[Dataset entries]
——
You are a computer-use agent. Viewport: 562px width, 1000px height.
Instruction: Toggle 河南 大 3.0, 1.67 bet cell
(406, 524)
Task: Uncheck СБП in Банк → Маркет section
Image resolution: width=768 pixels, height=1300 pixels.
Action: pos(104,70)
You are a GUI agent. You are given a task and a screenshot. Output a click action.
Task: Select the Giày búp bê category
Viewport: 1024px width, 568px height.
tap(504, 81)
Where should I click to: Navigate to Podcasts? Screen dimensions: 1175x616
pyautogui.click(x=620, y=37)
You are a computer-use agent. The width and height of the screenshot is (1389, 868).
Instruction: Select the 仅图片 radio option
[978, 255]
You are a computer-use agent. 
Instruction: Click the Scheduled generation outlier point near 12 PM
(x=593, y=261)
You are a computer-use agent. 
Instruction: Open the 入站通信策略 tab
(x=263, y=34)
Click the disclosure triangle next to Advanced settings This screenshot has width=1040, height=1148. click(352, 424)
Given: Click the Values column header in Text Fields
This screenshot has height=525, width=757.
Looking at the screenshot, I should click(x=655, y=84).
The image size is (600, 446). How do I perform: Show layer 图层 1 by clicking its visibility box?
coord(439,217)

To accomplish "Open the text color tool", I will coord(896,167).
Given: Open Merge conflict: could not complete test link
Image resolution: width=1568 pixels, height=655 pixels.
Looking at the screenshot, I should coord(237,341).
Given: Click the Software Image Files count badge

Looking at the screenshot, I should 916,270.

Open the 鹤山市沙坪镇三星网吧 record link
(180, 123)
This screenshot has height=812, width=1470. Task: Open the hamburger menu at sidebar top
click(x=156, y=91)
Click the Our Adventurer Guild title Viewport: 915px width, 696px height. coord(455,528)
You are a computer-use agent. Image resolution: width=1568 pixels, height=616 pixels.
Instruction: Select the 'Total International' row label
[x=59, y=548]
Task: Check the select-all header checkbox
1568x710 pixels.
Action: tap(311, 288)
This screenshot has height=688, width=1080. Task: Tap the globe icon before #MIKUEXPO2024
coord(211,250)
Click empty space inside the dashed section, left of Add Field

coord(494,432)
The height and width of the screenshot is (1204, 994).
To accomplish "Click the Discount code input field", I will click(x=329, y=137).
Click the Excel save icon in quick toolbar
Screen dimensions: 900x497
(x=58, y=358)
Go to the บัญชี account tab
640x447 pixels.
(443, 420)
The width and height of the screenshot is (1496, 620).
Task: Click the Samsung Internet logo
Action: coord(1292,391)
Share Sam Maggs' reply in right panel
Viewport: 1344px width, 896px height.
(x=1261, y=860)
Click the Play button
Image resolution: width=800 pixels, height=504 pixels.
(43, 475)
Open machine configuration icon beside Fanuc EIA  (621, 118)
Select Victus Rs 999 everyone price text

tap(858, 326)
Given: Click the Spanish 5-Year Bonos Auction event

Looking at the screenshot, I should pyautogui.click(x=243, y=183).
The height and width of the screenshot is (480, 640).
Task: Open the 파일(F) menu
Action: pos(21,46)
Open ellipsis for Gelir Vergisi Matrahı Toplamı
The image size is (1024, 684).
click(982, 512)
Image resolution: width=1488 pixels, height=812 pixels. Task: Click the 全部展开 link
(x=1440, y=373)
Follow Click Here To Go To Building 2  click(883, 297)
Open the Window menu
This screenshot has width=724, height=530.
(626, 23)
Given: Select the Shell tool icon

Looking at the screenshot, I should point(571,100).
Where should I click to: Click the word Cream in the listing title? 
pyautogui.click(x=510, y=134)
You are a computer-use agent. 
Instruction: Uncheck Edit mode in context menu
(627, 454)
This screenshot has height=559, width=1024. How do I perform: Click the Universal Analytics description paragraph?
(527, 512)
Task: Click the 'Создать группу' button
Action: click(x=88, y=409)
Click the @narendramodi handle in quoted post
——
Report, for the data above, every line in which the string "will" appears.

[Answer for this exercise]
To accomplish "Open the text color tool", I will coord(896,167).
To accomplish "Click the Discount code input field", I will click(x=329, y=137).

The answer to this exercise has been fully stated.